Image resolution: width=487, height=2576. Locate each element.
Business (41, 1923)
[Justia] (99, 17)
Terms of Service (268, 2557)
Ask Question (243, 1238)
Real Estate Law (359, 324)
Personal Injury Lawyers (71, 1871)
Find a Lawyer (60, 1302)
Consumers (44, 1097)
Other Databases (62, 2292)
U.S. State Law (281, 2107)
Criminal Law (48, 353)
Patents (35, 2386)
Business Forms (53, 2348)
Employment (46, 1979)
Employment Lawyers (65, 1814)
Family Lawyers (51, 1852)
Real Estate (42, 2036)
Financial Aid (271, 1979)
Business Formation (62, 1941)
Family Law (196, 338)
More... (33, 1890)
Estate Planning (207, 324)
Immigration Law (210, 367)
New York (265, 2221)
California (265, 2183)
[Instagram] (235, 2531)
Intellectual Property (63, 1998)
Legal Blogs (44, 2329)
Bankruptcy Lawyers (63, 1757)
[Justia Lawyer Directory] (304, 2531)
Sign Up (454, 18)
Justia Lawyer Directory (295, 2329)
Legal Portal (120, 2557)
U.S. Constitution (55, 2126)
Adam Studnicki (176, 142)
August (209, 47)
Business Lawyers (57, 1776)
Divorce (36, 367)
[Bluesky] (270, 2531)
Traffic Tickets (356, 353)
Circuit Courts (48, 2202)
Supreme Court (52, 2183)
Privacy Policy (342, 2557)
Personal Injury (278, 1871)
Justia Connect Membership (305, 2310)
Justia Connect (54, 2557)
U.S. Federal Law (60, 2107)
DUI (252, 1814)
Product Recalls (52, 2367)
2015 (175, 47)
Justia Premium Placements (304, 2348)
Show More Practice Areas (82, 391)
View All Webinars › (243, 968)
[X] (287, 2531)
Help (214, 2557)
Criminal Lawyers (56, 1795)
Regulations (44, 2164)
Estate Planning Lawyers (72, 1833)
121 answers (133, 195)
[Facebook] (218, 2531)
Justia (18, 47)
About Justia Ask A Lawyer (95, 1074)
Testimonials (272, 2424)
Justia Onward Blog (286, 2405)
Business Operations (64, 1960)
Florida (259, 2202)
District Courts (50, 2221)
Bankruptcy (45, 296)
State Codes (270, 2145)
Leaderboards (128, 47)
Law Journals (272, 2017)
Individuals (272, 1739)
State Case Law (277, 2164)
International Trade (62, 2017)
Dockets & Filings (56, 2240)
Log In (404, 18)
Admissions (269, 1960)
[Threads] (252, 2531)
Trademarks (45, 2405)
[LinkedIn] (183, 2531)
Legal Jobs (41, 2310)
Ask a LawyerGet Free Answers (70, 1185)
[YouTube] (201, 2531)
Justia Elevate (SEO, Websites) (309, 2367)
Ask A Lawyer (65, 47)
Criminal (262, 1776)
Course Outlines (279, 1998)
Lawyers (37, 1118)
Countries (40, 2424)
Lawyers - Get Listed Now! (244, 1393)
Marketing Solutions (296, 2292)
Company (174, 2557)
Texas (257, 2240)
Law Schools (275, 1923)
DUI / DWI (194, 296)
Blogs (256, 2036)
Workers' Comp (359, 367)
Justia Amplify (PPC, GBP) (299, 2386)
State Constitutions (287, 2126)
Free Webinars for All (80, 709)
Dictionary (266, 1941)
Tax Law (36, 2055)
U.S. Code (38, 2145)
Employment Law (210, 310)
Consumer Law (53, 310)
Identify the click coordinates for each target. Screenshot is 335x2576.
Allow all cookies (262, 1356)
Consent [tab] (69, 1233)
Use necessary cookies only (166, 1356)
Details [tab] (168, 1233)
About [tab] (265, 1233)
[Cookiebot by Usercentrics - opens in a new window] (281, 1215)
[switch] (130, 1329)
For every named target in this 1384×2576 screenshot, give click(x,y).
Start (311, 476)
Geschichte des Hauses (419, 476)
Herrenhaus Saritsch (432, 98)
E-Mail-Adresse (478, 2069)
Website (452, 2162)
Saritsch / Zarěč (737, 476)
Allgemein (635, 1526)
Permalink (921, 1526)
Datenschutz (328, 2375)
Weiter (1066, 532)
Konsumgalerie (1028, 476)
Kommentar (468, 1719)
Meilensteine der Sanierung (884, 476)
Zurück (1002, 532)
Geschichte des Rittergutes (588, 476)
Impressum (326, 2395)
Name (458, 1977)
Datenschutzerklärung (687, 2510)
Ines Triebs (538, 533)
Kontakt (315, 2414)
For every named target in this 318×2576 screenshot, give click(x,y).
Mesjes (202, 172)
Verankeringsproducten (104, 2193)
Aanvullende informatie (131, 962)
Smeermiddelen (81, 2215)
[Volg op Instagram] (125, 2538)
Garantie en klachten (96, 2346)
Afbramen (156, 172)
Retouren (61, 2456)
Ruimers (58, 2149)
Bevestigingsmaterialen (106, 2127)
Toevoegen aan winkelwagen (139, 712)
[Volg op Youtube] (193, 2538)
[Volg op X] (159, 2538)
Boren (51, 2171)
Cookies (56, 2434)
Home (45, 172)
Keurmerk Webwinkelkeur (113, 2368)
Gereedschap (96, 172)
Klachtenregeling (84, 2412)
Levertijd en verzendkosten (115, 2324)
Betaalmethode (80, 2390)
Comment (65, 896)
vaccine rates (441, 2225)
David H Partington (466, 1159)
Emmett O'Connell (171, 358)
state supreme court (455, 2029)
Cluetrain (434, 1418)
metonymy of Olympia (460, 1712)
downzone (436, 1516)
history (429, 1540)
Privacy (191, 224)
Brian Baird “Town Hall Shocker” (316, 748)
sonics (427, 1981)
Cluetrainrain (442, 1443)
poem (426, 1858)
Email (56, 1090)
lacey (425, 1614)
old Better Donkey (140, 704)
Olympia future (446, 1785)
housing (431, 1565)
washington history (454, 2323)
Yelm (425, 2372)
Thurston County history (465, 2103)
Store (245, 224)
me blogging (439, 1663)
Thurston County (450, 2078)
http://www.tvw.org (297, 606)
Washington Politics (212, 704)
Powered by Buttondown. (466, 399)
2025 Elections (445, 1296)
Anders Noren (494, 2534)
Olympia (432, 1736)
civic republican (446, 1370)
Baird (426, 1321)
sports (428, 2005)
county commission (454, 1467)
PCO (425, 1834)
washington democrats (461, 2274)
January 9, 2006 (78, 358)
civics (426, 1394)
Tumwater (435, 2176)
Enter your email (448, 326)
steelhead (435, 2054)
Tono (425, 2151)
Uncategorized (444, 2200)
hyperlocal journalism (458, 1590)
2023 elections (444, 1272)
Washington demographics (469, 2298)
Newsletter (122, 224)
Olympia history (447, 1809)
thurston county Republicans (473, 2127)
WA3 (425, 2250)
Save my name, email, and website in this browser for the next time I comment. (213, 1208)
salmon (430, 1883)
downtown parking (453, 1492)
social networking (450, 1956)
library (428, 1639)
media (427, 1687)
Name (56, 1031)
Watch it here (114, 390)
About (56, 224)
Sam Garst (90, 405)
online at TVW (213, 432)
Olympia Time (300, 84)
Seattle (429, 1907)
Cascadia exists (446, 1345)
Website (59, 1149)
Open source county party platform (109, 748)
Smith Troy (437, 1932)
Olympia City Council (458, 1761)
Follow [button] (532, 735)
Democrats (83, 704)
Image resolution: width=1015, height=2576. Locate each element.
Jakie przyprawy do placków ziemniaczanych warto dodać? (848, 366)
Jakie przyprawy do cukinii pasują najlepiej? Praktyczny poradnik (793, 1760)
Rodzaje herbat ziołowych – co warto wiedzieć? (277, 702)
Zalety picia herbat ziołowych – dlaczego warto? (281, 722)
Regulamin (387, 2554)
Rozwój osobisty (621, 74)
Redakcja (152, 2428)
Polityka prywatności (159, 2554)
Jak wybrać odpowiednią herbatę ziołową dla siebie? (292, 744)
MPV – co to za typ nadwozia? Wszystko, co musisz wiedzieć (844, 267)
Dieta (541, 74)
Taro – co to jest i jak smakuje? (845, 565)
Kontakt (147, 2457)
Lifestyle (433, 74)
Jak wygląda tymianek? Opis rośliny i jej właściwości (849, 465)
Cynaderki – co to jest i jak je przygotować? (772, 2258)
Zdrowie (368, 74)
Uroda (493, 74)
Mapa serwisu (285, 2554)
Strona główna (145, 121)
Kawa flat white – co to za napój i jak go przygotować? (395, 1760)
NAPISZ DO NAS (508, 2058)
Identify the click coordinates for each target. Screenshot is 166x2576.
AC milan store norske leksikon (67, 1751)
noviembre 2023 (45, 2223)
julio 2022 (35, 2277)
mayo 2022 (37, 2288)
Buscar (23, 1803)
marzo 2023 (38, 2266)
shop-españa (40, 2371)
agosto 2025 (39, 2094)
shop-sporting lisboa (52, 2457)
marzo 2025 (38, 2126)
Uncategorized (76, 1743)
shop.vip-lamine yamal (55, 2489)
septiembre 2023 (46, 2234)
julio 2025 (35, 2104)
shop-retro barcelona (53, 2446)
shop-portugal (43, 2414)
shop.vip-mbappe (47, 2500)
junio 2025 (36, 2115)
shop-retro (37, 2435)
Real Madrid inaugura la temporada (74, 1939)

┄┄┄┄┄┄┄┄┄┄

■ **WHAT YOU HAVE TO DO**
All lines in the listing above with the string "Planning" should be returned.

■ **EXERCISE RESPONSE**
Estate Planning (207, 324)
Estate Planning Lawyers (72, 1833)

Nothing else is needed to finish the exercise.